Car là où on attendait des environnements nous permettant de nous promener assez librement, on a eu à la place de toutes petites zones dans lesquelles on ne peut pas non plus fouiner à droite à gauche. Disaster Report 4: Summer Memories est terriblement scripté et ne laisse rien au hasard, de nombreux lieux ne se débloquant qu’une fois quelque chose d’accompli, et il en va de même pour les PNJ nous donnant un coup de main ou nous demandant de l’aide.
C’est terriblement vieillot dans ses mécaniques et en plus, on se perd souvent dans ce que l’on doit faire. Et ce n’est pas dû à des soucis de compréhension de l’anglais, mais bien parce que souvent on ne voit pas où mènent les actions que l’on effectue. On tourne souvent en rond pendant quelques minutes en s’approchant de toutes les personnes présentes dans l’espoir que cela lance une cut-scene qui introduise une nouvelle quête à effectuer.

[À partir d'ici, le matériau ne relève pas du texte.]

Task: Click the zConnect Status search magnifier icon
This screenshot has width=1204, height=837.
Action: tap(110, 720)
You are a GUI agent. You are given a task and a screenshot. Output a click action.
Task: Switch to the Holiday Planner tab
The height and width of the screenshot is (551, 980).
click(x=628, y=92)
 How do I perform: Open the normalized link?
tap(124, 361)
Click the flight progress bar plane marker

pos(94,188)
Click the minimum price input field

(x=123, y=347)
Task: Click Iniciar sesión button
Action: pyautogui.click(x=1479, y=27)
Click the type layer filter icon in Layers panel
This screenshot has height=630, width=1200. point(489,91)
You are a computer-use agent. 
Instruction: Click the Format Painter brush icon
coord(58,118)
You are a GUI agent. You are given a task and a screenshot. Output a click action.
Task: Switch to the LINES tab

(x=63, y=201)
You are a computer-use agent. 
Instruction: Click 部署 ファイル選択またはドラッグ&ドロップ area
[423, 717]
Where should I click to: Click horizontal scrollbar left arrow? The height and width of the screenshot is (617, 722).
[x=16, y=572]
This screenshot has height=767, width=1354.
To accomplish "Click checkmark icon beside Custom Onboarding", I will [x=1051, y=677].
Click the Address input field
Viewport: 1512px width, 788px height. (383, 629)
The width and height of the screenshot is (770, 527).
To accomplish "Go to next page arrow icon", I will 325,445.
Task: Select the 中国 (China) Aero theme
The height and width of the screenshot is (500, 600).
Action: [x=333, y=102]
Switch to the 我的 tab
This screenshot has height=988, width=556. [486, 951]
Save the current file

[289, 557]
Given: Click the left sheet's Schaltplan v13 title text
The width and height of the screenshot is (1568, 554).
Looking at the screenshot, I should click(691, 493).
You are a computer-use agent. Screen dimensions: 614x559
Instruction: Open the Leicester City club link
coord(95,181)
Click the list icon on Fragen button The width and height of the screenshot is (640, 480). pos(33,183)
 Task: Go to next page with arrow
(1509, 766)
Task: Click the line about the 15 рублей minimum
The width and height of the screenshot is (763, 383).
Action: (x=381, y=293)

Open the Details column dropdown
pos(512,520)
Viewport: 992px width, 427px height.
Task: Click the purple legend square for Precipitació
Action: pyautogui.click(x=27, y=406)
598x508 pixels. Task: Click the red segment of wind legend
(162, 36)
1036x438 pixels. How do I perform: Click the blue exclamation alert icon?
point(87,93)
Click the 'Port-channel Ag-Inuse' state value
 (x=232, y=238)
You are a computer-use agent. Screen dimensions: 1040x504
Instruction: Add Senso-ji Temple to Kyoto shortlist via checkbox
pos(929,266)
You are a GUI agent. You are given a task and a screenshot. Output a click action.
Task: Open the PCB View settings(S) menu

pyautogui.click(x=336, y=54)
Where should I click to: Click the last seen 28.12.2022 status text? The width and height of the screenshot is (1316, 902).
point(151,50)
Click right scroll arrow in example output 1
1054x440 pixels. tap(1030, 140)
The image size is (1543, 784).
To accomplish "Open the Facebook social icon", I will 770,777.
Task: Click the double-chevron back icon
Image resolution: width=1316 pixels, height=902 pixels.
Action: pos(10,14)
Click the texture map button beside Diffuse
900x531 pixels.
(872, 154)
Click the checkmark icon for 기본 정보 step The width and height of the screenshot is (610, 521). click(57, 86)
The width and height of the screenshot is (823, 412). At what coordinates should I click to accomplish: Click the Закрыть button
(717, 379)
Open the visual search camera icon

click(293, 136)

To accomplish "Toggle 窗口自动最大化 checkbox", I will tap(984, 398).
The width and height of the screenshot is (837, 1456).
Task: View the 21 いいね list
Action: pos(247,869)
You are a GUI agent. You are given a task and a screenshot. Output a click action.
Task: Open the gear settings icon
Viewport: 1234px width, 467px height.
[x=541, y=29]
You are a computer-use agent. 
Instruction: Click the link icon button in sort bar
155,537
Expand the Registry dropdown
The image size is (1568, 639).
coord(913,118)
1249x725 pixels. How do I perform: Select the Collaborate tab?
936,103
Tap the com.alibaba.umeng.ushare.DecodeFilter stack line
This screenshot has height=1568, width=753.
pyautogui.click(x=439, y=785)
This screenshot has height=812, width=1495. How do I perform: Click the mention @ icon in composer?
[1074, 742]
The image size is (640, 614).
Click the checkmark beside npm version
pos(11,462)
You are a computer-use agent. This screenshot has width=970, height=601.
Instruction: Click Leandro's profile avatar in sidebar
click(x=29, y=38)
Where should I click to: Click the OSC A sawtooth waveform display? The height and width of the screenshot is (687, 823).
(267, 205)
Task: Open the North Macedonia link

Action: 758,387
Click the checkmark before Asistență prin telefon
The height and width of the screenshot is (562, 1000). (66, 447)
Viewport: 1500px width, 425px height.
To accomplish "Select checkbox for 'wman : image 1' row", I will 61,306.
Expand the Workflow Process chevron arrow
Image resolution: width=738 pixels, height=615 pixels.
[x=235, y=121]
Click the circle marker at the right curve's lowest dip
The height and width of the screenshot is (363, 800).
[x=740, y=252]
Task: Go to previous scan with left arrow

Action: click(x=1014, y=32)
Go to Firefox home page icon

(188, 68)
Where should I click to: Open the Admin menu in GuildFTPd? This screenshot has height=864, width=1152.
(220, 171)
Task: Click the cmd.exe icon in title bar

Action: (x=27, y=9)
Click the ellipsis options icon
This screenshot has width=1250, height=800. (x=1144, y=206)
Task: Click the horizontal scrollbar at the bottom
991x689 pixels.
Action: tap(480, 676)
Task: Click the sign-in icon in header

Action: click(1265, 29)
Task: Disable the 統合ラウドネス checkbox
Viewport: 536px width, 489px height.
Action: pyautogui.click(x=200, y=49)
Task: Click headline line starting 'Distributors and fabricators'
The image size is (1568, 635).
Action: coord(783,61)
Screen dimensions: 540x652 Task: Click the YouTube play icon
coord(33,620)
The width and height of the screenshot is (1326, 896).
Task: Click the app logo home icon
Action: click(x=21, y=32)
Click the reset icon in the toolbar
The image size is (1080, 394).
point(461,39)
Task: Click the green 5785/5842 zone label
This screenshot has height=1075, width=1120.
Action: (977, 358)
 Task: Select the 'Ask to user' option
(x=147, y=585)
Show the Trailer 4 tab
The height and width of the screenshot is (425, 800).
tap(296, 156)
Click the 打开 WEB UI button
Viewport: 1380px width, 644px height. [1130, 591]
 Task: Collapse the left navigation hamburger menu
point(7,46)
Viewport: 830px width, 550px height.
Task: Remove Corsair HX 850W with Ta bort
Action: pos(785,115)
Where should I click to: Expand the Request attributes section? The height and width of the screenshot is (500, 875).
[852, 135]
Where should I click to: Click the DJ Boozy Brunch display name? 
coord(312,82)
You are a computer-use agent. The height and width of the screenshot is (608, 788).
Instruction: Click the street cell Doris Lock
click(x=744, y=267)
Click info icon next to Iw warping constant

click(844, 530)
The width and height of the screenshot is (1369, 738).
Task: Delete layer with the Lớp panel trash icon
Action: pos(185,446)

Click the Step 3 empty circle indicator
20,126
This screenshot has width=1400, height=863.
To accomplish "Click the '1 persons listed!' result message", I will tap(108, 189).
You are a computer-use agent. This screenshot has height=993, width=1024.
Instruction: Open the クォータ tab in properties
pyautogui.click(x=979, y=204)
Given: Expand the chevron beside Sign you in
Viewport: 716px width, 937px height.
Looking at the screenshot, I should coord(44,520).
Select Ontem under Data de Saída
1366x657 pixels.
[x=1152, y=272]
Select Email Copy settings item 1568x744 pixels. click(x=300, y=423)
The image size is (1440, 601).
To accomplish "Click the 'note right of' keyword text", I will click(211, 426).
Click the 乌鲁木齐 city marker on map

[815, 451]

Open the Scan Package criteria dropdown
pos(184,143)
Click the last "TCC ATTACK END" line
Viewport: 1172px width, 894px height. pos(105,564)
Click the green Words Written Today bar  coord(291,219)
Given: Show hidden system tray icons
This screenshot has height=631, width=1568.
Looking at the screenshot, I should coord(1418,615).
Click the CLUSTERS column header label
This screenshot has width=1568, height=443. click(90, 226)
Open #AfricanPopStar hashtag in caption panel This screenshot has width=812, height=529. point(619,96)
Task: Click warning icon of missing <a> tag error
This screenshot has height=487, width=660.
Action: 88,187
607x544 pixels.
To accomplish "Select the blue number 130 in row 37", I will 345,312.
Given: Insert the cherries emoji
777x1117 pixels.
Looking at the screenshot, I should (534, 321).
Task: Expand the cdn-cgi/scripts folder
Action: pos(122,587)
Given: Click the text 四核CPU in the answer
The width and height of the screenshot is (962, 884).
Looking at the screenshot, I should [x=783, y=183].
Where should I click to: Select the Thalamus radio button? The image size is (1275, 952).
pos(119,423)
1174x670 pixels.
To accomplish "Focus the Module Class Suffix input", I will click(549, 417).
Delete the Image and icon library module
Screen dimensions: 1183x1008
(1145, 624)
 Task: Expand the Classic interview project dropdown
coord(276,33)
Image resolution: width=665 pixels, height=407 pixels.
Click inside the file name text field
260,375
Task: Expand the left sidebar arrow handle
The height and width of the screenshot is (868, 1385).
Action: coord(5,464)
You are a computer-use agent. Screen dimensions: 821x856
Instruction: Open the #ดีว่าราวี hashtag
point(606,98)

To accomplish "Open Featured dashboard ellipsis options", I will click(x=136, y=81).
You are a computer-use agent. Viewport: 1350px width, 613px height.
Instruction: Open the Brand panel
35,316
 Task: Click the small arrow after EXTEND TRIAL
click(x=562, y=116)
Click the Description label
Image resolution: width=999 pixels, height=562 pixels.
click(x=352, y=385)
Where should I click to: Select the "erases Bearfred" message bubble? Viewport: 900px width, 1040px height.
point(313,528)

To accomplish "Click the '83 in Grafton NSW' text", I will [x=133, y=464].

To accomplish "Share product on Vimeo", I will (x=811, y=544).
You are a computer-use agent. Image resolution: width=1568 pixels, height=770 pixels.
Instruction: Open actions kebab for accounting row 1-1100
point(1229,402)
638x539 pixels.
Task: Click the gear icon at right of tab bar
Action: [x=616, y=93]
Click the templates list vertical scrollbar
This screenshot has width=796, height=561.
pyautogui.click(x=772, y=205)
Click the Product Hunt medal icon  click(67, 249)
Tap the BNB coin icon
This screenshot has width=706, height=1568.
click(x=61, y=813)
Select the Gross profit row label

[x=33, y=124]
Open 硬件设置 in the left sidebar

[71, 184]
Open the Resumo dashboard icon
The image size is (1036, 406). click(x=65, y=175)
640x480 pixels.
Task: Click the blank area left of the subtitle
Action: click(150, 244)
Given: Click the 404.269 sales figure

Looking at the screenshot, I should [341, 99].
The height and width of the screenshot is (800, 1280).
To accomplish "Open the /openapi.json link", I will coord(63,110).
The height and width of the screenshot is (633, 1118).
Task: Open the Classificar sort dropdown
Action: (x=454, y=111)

Aussi, la seule chose assez réussie du gameplay, c’est la gestion de l’inventaire et la possibilité de customiser son personnage avec différents vêtements que l’on trouve un peu partout. On peut réellement s’habiller n’importe comment, ce qui nuit, certes, à l’immersion. Une autre feature mystère nous permet de crier pour voir si des personnes se trouvent bloquées ou coincées dans un endroit précis et auraient besoin d’aide. C’est en tout cas ce que devrait être ce cri, mais il ne sert à rien, et nous n’en avons pas trouvé utilité.
Parfois, il faut se mettre à l’abri de répliques du tremblement de terre, soit en s’accroupissant, soit en s’écartant d’une zone dans laquelle un immeuble va s’effondrer. D’ailleurs, une jauge de stress augmente lorsque l’on subit les aléas dévastateurs de dame nature, mais là aussi les conséquences sont trop minimes. Remarquons enfin que le jeu est compatible PSVR, sachant qu’il est possible en jeu de passer en vue à la première personne, mais très franchement, oubliez.
Disaster Report 4: Summer Memories est une catastrophe industrielle et fait en cela écho à son propre titre. Il y a certes quelques bonnes idées, mais rien n’est à la hauteur des attentes même minimes que l’on plaçait dans le titre. Pourtant, nous sommes friands de ce genre de concept original et on avait en mémoire trois premiers épisodes inégaux, mais bien au-dessus de ce à quoi on a droit aujourd’hui.
C’est visuellement daté, le gameplay est mou et infâme, cela manque de cohérence tout du long et est aussi scripté qu’une ligne de métro. On est très déçu du résultat et on espère que la licence saura se relever de cette grosse désillusion, car là, on atteint un fond qui pourrait devenir un abîme duquel il sera bien difficile de s’extirper. Disaster Report 4: Summer Memories est un désastre qui ne restera pas dans les mémoires.